Altbekannte Strategie

Die HDP erklärte, dass die Begründung für die Zwangsverwaltung vollkommen erfunden sei. Die Maßnahme zeige die feindliche Haltung zum erklärten politischen Willen des kurdischen Volkes. Das Innenministerium mache sich damit zum Zentrum eines Putsches, mit dem Rechte und Freiheiten usurpiert und Entscheidungen getroffen werden, die keine Spur von Demokratie aufweisen.

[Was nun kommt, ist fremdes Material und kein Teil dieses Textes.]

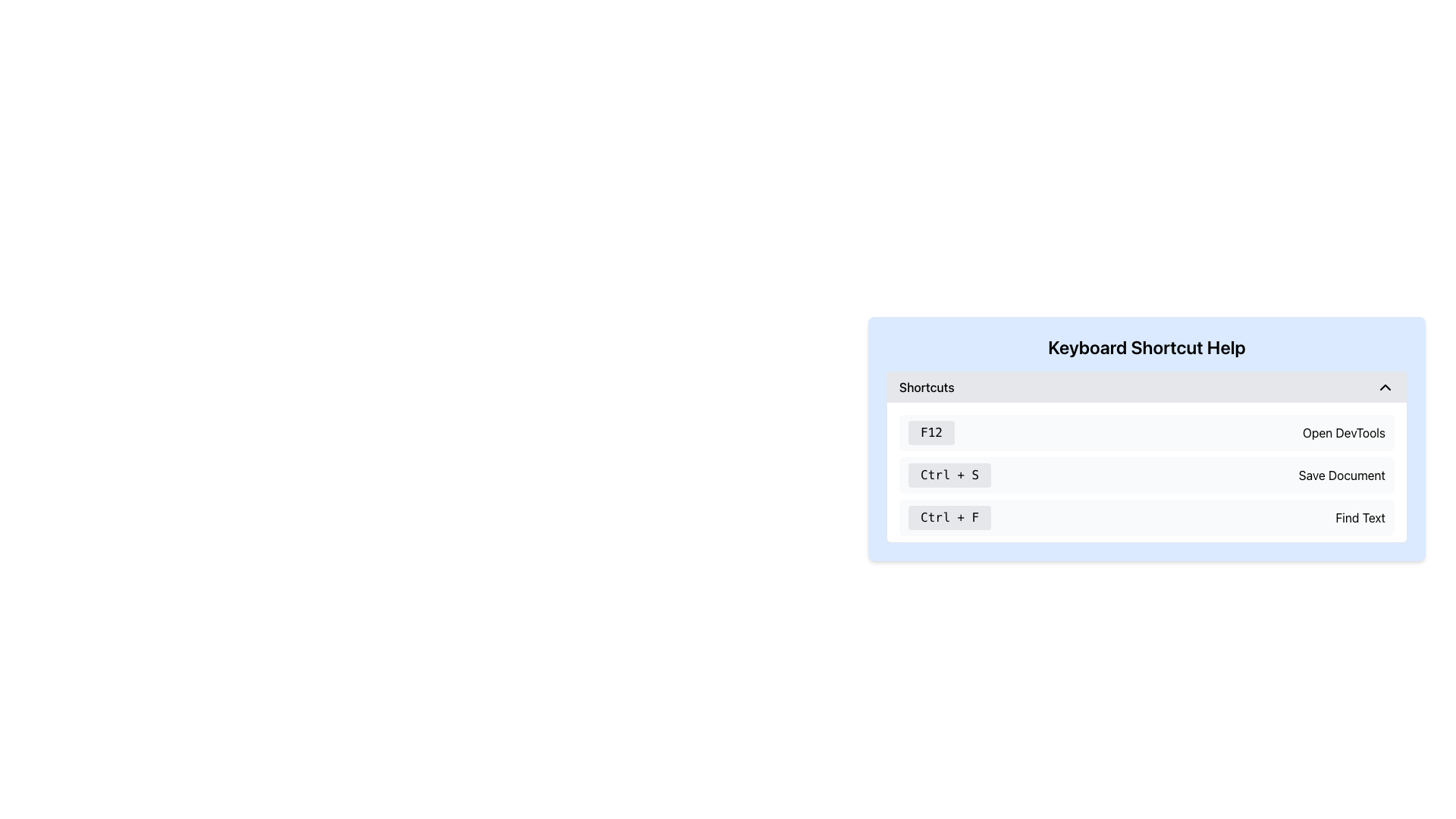 This screenshot has width=1456, height=819. I want to click on the 'Ctrl + F' button which indicates the 'Find Text' function located in the 'Keyboard Shortcut Help' section, so click(949, 516).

Die Absetzungen und die Festnahmewelle erinnern an das Vorgehen der Regierung kurz nach dem sogenannten Putschversuch im Juli 2016. Damals waren im Zuge des Ausnahmezustands 98 von 102 Bürgermeister der HDP in kurdischen Städten abgesetzt und durch staatliche Zwangsverwalter ersetzt worden. Viele von ihnen wurden daraufhin inhaftiert. Die Wiederholung dessen hatte Erdogan in diesem Jahr schon im Kommunalwahlkampf angedroht: Jeder Kandidat, der Verbindungen zu „Terrororganisationen” aufweise, werde im Falle seiner Wahl wieder abgesetzt, kündigte der AKP-Chef an.

In der Zeit der Zwangsverwaltung sind in den betroffenen drei Großstädten und den anderen Kommunalverwaltungen alle Ressourcen aufgebraucht worden. Die staatlichen Treuhänder haben der HDP einen Trümmerberg hinterlassen. Durch die Zwangsverwaltung sind die Rathäuser zu Zentren der Korruption und des Diebstahls gemacht worden. Die HDP glaubt, dass die Regierung und das Innenministerium verhindern wollen, dass die während der Zwangsverwaltung erfolgten Regelverstöße und die Korruption aufgedeckt werden. Die lokale militärische und zivile Bürokratie habe diese Korruption unterstützt, weil sie selbst davon profitierte.